### Assignment:
Could you output the complete listing given below exactly?

*** Data under study

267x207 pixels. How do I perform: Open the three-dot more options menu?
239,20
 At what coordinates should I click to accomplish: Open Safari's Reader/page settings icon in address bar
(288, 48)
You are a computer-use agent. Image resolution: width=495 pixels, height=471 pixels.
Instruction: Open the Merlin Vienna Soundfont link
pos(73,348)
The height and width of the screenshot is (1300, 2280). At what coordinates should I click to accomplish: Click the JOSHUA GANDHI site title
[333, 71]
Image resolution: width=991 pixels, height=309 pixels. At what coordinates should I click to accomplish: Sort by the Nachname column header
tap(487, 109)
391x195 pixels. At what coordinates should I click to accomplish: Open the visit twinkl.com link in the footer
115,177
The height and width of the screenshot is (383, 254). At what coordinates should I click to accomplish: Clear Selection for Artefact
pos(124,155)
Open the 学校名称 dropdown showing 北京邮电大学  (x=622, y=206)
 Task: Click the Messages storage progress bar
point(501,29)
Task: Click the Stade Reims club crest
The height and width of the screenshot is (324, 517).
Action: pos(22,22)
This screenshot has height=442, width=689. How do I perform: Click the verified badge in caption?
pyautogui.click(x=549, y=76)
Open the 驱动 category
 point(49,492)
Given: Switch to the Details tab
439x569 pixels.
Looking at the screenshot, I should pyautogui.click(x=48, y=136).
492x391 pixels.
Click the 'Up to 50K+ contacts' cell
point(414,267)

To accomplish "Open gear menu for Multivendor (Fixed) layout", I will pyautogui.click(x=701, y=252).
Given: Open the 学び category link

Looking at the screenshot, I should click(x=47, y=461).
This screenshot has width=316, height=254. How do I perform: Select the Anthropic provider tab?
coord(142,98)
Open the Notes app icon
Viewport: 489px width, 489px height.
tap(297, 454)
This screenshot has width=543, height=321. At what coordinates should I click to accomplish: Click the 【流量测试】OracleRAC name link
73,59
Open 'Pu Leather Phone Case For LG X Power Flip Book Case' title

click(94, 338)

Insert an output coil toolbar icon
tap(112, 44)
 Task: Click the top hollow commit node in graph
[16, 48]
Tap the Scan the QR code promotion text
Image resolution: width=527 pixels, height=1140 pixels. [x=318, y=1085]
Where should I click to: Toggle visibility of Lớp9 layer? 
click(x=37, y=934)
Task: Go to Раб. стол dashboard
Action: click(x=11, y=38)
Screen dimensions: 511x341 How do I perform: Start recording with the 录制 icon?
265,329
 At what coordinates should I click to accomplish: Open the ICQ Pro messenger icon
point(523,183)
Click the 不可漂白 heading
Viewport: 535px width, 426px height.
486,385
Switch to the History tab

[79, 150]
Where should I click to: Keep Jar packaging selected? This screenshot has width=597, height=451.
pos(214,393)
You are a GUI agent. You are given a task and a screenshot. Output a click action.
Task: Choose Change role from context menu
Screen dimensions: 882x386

******

### Result for this exercise:
267x207 pixels. How do I perform: Open the three-dot more options menu?
239,20
 At what coordinates should I click to accomplish: Open Safari's Reader/page settings icon in address bar
(288, 48)
You are a computer-use agent. Image resolution: width=495 pixels, height=471 pixels.
Instruction: Open the Merlin Vienna Soundfont link
pos(73,348)
The height and width of the screenshot is (1300, 2280). At what coordinates should I click to accomplish: Click the JOSHUA GANDHI site title
[333, 71]
Image resolution: width=991 pixels, height=309 pixels. At what coordinates should I click to accomplish: Sort by the Nachname column header
tap(487, 109)
391x195 pixels. At what coordinates should I click to accomplish: Open the visit twinkl.com link in the footer
115,177
The height and width of the screenshot is (383, 254). At what coordinates should I click to accomplish: Clear Selection for Artefact
pos(124,155)
Open the 学校名称 dropdown showing 北京邮电大学  (x=622, y=206)
 Task: Click the Messages storage progress bar
point(501,29)
Task: Click the Stade Reims club crest
The height and width of the screenshot is (324, 517).
Action: pos(22,22)
This screenshot has height=442, width=689. How do I perform: Click the verified badge in caption?
pyautogui.click(x=549, y=76)
Open the 驱动 category
 point(49,492)
Given: Switch to the Details tab
439x569 pixels.
Looking at the screenshot, I should pyautogui.click(x=48, y=136).
492x391 pixels.
Click the 'Up to 50K+ contacts' cell
point(414,267)

To accomplish "Open gear menu for Multivendor (Fixed) layout", I will pyautogui.click(x=701, y=252).
Given: Open the 学び category link

Looking at the screenshot, I should click(x=47, y=461).
This screenshot has width=316, height=254. How do I perform: Select the Anthropic provider tab?
coord(142,98)
Open the Notes app icon
Viewport: 489px width, 489px height.
tap(297, 454)
This screenshot has width=543, height=321. At what coordinates should I click to accomplish: Click the 【流量测试】OracleRAC name link
73,59
Open 'Pu Leather Phone Case For LG X Power Flip Book Case' title

click(94, 338)

Insert an output coil toolbar icon
tap(112, 44)
 Task: Click the top hollow commit node in graph
[16, 48]
Tap the Scan the QR code promotion text
Image resolution: width=527 pixels, height=1140 pixels. [x=318, y=1085]
Where should I click to: Toggle visibility of Lớp9 layer? 
click(x=37, y=934)
Task: Go to Раб. стол dashboard
Action: click(x=11, y=38)
Screen dimensions: 511x341 How do I perform: Start recording with the 录制 icon?
265,329
 At what coordinates should I click to accomplish: Open the ICQ Pro messenger icon
point(523,183)
Click the 不可漂白 heading
Viewport: 535px width, 426px height.
486,385
Switch to the History tab

[79, 150]
Where should I click to: Keep Jar packaging selected? This screenshot has width=597, height=451.
pos(214,393)
You are a GUI agent. You are given a task and a screenshot. Output a click action.
Task: Choose Change role from context menu
Screen dimensions: 882x386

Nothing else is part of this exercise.